**Try it:** What is needed here is an exact copy of every record below.

BEGIN Entries provided

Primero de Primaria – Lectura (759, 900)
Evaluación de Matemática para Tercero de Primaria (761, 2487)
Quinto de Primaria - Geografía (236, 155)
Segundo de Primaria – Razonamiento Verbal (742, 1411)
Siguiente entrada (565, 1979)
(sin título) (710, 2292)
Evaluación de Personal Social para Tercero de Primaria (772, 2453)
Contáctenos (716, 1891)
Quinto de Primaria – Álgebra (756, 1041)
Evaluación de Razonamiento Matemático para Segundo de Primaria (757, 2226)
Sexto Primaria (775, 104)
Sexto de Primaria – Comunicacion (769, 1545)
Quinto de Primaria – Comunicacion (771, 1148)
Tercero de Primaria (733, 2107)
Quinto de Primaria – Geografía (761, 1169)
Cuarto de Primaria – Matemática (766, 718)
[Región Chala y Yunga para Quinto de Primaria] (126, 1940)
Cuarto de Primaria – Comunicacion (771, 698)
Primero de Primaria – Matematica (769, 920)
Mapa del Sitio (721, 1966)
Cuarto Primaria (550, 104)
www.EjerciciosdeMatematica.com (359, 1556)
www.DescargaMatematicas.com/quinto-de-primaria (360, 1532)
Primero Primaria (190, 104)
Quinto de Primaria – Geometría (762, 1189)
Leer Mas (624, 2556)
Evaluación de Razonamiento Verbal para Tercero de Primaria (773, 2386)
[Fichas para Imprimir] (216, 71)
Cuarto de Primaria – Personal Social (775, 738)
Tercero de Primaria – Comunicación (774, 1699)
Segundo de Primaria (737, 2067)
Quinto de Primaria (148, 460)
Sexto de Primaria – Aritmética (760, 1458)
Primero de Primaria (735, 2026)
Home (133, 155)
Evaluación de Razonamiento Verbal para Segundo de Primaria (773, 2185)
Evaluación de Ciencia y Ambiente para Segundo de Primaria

END Entries provided

**Output for this exercise:**
Primero de Primaria – Lectura (759, 900)
Evaluación de Matemática para Tercero de Primaria (761, 2487)
Quinto de Primaria - Geografía (236, 155)
Segundo de Primaria – Razonamiento Verbal (742, 1411)
Siguiente entrada (565, 1979)
(sin título) (710, 2292)
Evaluación de Personal Social para Tercero de Primaria (772, 2453)
Contáctenos (716, 1891)
Quinto de Primaria – Álgebra (756, 1041)
Evaluación de Razonamiento Matemático para Segundo de Primaria (757, 2226)
Sexto Primaria (775, 104)
Sexto de Primaria – Comunicacion (769, 1545)
Quinto de Primaria – Comunicacion (771, 1148)
Tercero de Primaria (733, 2107)
Quinto de Primaria – Geografía (761, 1169)
Cuarto de Primaria – Matemática (766, 718)
[Región Chala y Yunga para Quinto de Primaria] (126, 1940)
Cuarto de Primaria – Comunicacion (771, 698)
Primero de Primaria – Matematica (769, 920)
Mapa del Sitio (721, 1966)
Cuarto Primaria (550, 104)
www.EjerciciosdeMatematica.com (359, 1556)
www.DescargaMatematicas.com/quinto-de-primaria (360, 1532)
Primero Primaria (190, 104)
Quinto de Primaria – Geometría (762, 1189)
Leer Mas (624, 2556)
Evaluación de Razonamiento Verbal para Tercero de Primaria (773, 2386)
[Fichas para Imprimir] (216, 71)
Cuarto de Primaria – Personal Social (775, 738)
Tercero de Primaria – Comunicación (774, 1699)
Segundo de Primaria (737, 2067)
Quinto de Primaria (148, 460)
Sexto de Primaria – Aritmética (760, 1458)
Primero de Primaria (735, 2026)
Home (133, 155)
Evaluación de Razonamiento Verbal para Segundo de Primaria (773, 2185)
Evaluación de Ciencia y Ambiente para Segundo de Primaria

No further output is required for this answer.